[Data]

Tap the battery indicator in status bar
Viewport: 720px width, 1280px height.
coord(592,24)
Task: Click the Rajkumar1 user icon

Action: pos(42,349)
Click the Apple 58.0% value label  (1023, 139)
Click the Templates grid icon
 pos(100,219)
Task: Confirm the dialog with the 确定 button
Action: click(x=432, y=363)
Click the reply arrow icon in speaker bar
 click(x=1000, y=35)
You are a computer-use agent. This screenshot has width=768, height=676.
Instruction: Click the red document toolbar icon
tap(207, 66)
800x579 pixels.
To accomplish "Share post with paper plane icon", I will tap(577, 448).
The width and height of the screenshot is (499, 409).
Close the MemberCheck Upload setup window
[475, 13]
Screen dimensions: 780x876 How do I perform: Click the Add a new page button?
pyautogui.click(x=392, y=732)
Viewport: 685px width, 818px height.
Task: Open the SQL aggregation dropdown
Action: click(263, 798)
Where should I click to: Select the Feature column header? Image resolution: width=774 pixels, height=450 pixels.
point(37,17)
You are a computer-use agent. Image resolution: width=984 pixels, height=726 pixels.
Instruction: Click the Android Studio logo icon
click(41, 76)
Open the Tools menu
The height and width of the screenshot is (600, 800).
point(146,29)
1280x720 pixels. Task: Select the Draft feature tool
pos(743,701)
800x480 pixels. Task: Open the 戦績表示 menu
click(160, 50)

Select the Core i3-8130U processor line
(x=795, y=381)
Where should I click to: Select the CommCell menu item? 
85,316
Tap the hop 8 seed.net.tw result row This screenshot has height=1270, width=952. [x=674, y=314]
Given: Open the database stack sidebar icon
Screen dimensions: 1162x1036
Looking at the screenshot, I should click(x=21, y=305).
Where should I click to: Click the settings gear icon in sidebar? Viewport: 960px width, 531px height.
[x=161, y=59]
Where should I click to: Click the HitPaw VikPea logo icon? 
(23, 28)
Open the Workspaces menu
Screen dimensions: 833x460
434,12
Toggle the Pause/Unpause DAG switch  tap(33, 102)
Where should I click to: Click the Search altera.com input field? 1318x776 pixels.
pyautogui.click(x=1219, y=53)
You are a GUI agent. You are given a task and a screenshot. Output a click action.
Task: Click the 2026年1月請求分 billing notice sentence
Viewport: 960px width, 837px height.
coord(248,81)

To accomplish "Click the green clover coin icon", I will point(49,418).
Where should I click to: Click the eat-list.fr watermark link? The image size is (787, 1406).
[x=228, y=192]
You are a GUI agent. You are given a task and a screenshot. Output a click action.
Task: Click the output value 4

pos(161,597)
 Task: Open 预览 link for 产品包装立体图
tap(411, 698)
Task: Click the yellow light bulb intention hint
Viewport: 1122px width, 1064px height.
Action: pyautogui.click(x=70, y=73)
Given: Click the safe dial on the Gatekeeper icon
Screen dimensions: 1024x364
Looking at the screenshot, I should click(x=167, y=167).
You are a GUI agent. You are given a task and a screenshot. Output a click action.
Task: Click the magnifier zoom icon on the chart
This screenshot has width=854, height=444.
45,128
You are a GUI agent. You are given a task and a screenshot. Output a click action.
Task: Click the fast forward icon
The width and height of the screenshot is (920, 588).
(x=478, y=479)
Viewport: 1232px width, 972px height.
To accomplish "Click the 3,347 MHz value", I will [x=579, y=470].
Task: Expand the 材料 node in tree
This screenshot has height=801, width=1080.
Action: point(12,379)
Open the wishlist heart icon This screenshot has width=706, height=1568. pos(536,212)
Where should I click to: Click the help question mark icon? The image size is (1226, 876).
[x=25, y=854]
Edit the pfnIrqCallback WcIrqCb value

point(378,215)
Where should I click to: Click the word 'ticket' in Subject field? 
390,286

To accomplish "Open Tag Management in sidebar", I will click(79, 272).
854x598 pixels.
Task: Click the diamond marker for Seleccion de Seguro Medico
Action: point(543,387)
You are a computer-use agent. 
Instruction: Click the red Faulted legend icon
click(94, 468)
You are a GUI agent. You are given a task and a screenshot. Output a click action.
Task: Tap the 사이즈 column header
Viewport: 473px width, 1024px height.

[/Data]

▶ Activity: Could you copy exactly the line containing "Instruction: Click the red Faulted" and each line after it through the end of the records, and nothing else?

▶ Exercise response:
Instruction: Click the red Faulted legend icon
click(94, 468)
You are a GUI agent. You are given a task and a screenshot. Output a click action.
Task: Tap the 사이즈 column header
Viewport: 473px width, 1024px height.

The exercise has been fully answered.